■ **What is needed**
Keep only those lines of the records that include the string "agent".

Records provided START

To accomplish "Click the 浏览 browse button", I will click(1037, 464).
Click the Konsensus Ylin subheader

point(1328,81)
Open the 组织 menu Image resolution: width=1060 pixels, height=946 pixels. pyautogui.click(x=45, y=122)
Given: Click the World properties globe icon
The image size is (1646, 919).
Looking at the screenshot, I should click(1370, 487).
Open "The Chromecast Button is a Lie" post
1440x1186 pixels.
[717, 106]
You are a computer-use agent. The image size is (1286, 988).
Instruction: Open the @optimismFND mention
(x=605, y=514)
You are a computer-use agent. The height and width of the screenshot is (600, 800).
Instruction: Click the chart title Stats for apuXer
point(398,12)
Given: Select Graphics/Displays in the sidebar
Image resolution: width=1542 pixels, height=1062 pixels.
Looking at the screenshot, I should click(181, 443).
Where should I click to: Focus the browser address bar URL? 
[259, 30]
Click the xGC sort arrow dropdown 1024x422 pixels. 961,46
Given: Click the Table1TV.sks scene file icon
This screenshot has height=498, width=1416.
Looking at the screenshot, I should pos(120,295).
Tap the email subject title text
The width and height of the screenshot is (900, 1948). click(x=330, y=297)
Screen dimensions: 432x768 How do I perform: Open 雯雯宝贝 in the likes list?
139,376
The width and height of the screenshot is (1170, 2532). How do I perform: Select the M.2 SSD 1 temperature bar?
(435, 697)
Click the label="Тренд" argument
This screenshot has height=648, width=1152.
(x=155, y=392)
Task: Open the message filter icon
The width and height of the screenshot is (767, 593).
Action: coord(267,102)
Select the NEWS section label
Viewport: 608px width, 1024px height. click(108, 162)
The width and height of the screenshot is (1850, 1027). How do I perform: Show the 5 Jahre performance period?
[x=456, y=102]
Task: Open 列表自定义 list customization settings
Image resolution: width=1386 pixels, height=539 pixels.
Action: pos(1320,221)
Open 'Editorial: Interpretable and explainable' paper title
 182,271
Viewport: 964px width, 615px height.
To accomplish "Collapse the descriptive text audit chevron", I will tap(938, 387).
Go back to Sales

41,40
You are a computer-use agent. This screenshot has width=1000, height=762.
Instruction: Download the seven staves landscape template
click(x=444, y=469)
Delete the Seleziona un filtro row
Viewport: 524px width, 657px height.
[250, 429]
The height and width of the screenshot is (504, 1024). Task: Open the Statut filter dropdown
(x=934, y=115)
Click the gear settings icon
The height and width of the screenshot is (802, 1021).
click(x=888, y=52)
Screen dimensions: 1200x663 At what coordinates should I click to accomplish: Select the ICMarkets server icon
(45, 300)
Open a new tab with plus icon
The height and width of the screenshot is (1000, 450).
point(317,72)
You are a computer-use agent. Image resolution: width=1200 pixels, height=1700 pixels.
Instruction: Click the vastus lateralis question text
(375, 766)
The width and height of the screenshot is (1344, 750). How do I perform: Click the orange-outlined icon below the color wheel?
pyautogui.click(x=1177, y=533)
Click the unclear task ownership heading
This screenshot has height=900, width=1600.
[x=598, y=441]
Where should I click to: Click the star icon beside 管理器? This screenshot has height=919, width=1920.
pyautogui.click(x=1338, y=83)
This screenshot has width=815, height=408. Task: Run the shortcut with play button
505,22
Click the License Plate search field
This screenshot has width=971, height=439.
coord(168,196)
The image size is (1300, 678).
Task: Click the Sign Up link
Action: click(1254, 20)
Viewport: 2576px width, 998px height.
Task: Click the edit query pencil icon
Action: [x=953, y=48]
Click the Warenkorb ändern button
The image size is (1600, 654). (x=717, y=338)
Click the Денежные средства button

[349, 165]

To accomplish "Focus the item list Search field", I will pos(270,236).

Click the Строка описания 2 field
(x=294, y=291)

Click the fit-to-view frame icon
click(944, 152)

Records provided END

■ **Solution to this exercise**
You are a computer-use agent. The image size is (1286, 988).
You are a computer-use agent. The height and width of the screenshot is (600, 800).
You are a computer-use agent. This screenshot has width=1000, height=762.
You are a computer-use agent. Image resolution: width=1200 pixels, height=1700 pixels.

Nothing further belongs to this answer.